### TEXT PROVIDED ###

Oh, to be Agnieszka Wichniewicz. The Polish-Canadian beauty has graced the covers of Glamour and Vogue. Her statuesque, five-foot-11 physique has arched languidly for a Valentino campaign. Her derriere appeared on Diesel billboards. Her face, with its high cheekbones and green almond-shaped eyes beneath distinctively thick brows, has played the muse for world-famous photographers. She’s strutted on the catwalks of New York, Paris and Milan.

Today the supermodel bounds out of an electric-blue compact sedan, avoiding pond-sized puddles left over from one of Edmonton’s customary late-spring snowfalls. After four years in New York, she’s unfamiliar with streets on the south side of the city. I had to stand on the corner outside the Vietnamese restaurant where we’re meeting to wave her down.

At 22, Wichniewicz is already in life-after mode. She owns a condo in Edmonton and is back home preparing for post-secondary school by upgrading her high-school math, physics and chemistry at NorQuest College. She knows the cameras will eventually focus elsewhere.

I’ve seen enough models to know that talent scouts have a gift. Somehow they look past the awkwardness of overgrown, underweight teenaged hopefuls to some feature – bone structure, eyes – that will become the girl’s trademark. But Wichniewicz requires no imagination. She is drop-dead gorgeous, even when slumming it in the E-Town slush.

Her journey to the world’s biggest runways started at age 15 on the less-glamourous catwalks of West Edmonton Mall and Southgate Centre. The result of years of people telling the shy, quiet girl, who was taller than all the boys, that she should be a model. Eighteen is late to start an international modelling career. But Mode Model founder Kelly Streit, who launched such homegrown Alberta talent as Tricia Helfer and Heather Marks into the big leagues, sent Wichniewicz’s then-thin portfolio to Elite Model Management in New York. A scout was promptly dispatched. “When can you come to New York?” he asked.

### DATASET CONTENT ###

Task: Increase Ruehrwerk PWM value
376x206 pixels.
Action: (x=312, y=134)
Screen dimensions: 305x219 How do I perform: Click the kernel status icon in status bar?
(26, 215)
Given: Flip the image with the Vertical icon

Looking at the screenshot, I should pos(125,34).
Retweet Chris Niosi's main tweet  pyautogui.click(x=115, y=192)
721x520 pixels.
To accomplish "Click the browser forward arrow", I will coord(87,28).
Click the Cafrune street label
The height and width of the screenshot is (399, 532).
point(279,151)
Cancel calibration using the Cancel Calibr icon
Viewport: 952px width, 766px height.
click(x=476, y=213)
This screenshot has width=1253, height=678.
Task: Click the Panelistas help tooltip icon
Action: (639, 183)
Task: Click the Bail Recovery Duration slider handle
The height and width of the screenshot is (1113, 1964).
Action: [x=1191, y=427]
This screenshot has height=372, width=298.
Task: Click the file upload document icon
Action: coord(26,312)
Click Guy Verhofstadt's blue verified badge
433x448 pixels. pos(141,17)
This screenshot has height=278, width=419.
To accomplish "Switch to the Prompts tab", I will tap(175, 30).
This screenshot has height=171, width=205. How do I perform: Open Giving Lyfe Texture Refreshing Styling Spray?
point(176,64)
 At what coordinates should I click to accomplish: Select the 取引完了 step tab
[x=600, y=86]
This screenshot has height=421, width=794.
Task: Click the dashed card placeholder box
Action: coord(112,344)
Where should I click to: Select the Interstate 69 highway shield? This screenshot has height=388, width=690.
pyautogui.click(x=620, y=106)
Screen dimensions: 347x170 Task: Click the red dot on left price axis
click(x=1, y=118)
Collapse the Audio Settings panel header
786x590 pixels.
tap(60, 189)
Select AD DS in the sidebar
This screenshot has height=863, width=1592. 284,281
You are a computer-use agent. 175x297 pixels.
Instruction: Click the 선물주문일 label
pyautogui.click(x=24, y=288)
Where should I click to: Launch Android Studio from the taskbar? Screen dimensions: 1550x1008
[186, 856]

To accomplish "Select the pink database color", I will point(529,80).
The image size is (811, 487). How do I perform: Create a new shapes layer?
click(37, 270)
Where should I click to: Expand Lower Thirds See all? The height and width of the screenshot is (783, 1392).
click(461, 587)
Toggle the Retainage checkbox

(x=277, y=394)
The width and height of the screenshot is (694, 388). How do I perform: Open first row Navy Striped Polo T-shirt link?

###

> _SET EXERCISE A_
Answer these questions using the profile of Agnieszka Wichniewicz:
(i) How tall is Wichniewicz?
(ii) Which high-school subjects is she upgrading at NorQuest College?
(iii) To which agency did Kelly Streit send her portfolio?
> _SET EXERCISE B_
Write out the stretch of the Wichniewicz profile from "I’ve seen enough" through "the E-Town slush.", reproducing every word and mark without change.

> _WORKED ANSWER A_
(i) Five-foot-11.
(ii) Math, physics and chemistry.
(iii) Elite Model Management in New York.

> _WORKED ANSWER B_
I’ve seen enough models to know that talent scouts have a gift. Somehow they look past the awkwardness of overgrown, underweight teenaged hopefuls to some feature – bone structure, eyes – that will become the girl’s trademark. But Wichniewicz requires no imagination. She is drop-dead gorgeous, even when slumming it in the E-Town slush.